[SET PROBLEM]: Convert each of the items below into a JSON list of strings with one string per line, omitting blank lines.

[EXCERPTED RECORDS]:
* * *

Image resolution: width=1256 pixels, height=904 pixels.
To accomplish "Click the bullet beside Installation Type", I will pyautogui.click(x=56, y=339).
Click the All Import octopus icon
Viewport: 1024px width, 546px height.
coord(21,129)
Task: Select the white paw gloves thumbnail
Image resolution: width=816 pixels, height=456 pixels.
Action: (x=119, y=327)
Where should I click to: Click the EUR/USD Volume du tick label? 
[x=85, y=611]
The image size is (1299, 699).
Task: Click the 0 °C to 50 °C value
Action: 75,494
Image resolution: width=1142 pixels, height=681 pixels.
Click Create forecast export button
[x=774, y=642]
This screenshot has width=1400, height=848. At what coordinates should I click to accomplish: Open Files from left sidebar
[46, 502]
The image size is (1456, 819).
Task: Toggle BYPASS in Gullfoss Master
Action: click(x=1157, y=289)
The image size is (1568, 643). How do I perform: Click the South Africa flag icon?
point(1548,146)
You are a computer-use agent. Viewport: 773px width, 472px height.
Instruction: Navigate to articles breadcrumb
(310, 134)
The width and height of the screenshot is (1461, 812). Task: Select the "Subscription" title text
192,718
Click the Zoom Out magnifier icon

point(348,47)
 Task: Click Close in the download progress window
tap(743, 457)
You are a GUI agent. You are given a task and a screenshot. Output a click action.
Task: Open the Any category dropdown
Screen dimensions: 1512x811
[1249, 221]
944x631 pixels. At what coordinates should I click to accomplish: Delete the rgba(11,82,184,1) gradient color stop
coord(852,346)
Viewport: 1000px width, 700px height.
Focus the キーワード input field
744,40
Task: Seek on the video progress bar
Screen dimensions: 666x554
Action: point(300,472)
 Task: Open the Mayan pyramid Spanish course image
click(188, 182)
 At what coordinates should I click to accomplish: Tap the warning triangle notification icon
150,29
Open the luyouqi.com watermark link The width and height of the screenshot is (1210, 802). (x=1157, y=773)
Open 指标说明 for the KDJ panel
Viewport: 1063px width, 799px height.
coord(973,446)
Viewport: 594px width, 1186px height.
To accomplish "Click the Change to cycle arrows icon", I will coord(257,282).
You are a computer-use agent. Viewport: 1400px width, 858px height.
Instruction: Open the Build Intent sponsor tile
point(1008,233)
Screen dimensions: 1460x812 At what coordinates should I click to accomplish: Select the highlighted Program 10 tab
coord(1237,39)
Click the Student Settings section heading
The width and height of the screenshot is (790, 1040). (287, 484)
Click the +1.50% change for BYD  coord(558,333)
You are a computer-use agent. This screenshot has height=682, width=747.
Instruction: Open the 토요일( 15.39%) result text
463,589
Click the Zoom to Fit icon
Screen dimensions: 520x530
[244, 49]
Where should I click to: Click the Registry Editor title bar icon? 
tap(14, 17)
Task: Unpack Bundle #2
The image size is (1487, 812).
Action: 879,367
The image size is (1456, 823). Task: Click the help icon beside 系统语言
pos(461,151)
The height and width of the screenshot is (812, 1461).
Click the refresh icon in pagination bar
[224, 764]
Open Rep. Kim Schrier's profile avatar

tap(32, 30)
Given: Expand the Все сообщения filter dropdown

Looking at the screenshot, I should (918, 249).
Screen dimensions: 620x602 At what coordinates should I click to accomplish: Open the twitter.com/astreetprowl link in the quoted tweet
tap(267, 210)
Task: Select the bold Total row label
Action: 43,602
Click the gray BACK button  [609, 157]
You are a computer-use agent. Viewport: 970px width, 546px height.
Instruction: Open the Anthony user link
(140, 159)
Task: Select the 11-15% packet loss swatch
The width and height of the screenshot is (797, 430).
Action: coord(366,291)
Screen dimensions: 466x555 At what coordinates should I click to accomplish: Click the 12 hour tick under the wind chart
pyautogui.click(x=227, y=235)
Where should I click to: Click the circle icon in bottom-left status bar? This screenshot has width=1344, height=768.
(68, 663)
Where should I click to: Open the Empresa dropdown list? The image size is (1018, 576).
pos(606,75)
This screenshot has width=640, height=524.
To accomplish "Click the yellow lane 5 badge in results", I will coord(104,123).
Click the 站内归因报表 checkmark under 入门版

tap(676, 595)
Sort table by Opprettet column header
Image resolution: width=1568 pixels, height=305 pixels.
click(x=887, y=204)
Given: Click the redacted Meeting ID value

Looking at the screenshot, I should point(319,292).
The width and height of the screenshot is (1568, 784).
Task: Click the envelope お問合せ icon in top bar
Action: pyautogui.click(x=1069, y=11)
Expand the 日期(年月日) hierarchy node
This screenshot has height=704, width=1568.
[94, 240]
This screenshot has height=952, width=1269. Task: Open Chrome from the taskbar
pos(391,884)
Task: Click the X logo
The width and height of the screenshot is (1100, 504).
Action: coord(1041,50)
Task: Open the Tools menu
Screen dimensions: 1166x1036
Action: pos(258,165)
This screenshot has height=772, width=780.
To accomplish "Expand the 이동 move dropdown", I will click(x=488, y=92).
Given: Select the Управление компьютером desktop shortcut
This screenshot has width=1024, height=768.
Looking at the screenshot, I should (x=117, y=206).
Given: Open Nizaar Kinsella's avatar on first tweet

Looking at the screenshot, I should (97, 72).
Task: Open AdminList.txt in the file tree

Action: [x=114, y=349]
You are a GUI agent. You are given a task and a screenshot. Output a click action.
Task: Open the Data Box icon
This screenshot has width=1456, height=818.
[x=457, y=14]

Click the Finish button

* * *

[WORKED SOLUTION]:
[
  "Image resolution: width=1256 pixels, height=904 pixels.",
  "To accomplish \"Click the bullet beside Installation Type\", I will pyautogui.click(x=56, y=339).",
  "Click the All Import octopus icon",
  "Viewport: 1024px width, 546px height.",
  "coord(21,129)",
  "Task: Select the white paw gloves thumbnail",
  "Image resolution: width=816 pixels, height=456 pixels.",
  "Action: (x=119, y=327)",
  "Where should I click to: Click the EUR/USD Volume du tick label? ",
  "[x=85, y=611]",
  "The image size is (1299, 699).",
  "Task: Click the 0 °C to 50 °C value",
  "Action: 75,494",
  "Image resolution: width=1142 pixels, height=681 pixels.",
  "Click Create forecast export button",
  "[x=774, y=642]",
  "This screenshot has width=1400, height=848. At what coordinates should I click to accomplish: Open Files from left sidebar",
  "[46, 502]",
  "The image size is (1456, 819).",
  "Task: Toggle BYPASS in Gullfoss Master",
  "Action: click(x=1157, y=289)",
  "The image size is (1568, 643). How do I perform: Click the South Africa flag icon?",
  "point(1548,146)",
  "You are a computer-use agent. Viewport: 773px width, 472px height.",
  "Instruction: Navigate to articles breadcrumb",
  "(310, 134)",
  "The width and height of the screenshot is (1461, 812). Task: Select the \"Subscription\" title text",
  "192,718",
  "Click the Zoom Out magnifier icon",
  "point(348,47)",
  " Task: Click Close in the download progress window",
  "tap(743, 457)",
  "You are a GUI agent. You are given a task and a screenshot. Output a click action.",
  "Task: Open the Any category dropdown",
  "Screen dimensions: 1512x811",
  "[1249, 221]",
  "944x631 pixels. At what coordinates should I click to accomplish: Delete the rgba(11,82,184,1) gradient color stop",
  "coord(852,346)",
  "Viewport: 1000px width, 700px height.",
  "Focus the キーワード input field",
  "744,40",
  "Task: Seek on the video progress bar",
  "Screen dimensions: 666x554",
  "Action: point(300,472)",
  " Task: Open the Mayan pyramid Spanish course image",
  "click(188, 182)",
  " At what coordinates should I click to accomplish: Tap the warning triangle notification icon",
  "150,29",
  "Open the luyouqi.com watermark link The width and height of the screenshot is (1210, 802). (x=1157, y=773)",
  "Open 指标说明 for the KDJ panel",
  "Viewport: 1063px width, 799px height.",
  "coord(973,446)",
  "Viewport: 594px width, 1186px height.",
  "To accomplish \"Click the Change to cycle arrows icon\", I will coord(257,282).",
  "You are a computer-use agent. Viewport: 1400px width, 858px height.",
  "Instruction: Open the Build Intent sponsor tile",
  "point(1008,233)",
  "Screen dimensions: 1460x812 At what coordinates should I click to accomplish: Select the highlighted Program 10 tab",
  "coord(1237,39)",
  "Click the Student Settings section heading",
  "The width and height of the screenshot is (790, 1040). (287, 484)",
  "Click the +1.50% change for BYD  coord(558,333)",
  "You are a computer-use agent. This screenshot has height=682, width=747.",
  "Instruction: Open the 토요일( 15.39%) result text",
  "463,589",
  "Click the Zoom to Fit icon",
  "Screen dimensions: 520x530",
  "[244, 49]",
  "Where should I click to: Click the Registry Editor title bar icon? ",
  "tap(14, 17)",
  "Task: Unpack Bundle #2",
  "The image size is (1487, 812).",
  "Action: 879,367",
  "The image size is (1456, 823). Task: Click the help icon beside 系统语言",
  "pos(461,151)",
  "The height and width of the screenshot is (812, 1461).",
  "Click the refresh icon in pagination bar",
  "[224, 764]",
  "Open Rep. Kim Schrier's profile avatar",
  "tap(32, 30)",
  "Given: Expand the Все сообщения filter dropdown",
  "Looking at the screenshot, I should (918, 249).",
  "Screen dimensions: 620x602 At what coordinates should I click to accomplish: Open the twitter.com/astreetprowl link in the quoted tweet",
  "tap(267, 210)",
  "Task: Select the bold Total row label",
  "Action: 43,602",
  "Click the gray BACK button  [609, 157]",
  "You are a computer-use agent. Viewport: 970px width, 546px height.",
  "Instruction: Open the Anthony user link",
  "(140, 159)",
  "Task: Select the 11-15% packet loss swatch",
  "The width and height of the screenshot is (797, 430).",
  "Action: coord(366,291)",
  "Screen dimensions: 466x555 At what coordinates should I click to accomplish: Click the 12 hour tick under the wind chart",
  "pyautogui.click(x=227, y=235)",
  "Where should I click to: Click the circle icon in bottom-left status bar? This screenshot has width=1344, height=768.",
  "(68, 663)",
  "Where should I click to: Open the Empresa dropdown list? The image size is (1018, 576).",
  "pos(606,75)",
  "This screenshot has width=640, height=524.",
  "To accomplish \"Click the yellow lane 5 badge in results\", I will coord(104,123).",
  "Click the 站内归因报表 checkmark under 入门版",
  "tap(676, 595)",
  "Sort table by Opprettet column header",
  "Image resolution: width=1568 pixels, height=305 pixels.",
  "click(x=887, y=204)",
  "Given: Click the redacted Meeting ID value",
  "Looking at the screenshot, I should point(319,292).",
  "The width and height of the screenshot is (1568, 784).",
  "Task: Click the envelope お問合せ icon in top bar",
  "Action: pyautogui.click(x=1069, y=11)",
  "Expand the 日期(年月日) hierarchy node",
  "This screenshot has height=704, width=1568.",
  "[94, 240]",
  "This screenshot has height=952, width=1269. Task: Open Chrome from the taskbar",
  "pos(391,884)",
  "Task: Click the X logo",
  "The width and height of the screenshot is (1100, 504).",
  "Action: coord(1041,50)",
  "Task: Open the Tools menu",
  "Screen dimensions: 1166x1036",
  "Action: pos(258,165)",
  "This screenshot has height=772, width=780.",
  "To accomplish \"Expand the 이동 move dropdown\", I will click(x=488, y=92).",
  "Given: Select the Управление компьютером desktop shortcut",
  "This screenshot has width=1024, height=768.",
  "Looking at the screenshot, I should (x=117, y=206).",
  "Given: Open Nizaar Kinsella's avatar on first tweet",
  "Looking at the screenshot, I should (97, 72).",
  "Task: Open AdminList.txt in the file tree",
  "Action: [x=114, y=349]",
  "You are a GUI agent. You are given a task and a screenshot. Output a click action.",
  "Task: Open the Data Box icon",
  "This screenshot has width=1456, height=818.",
  "[x=457, y=14]",
  "Click the Finish button"
]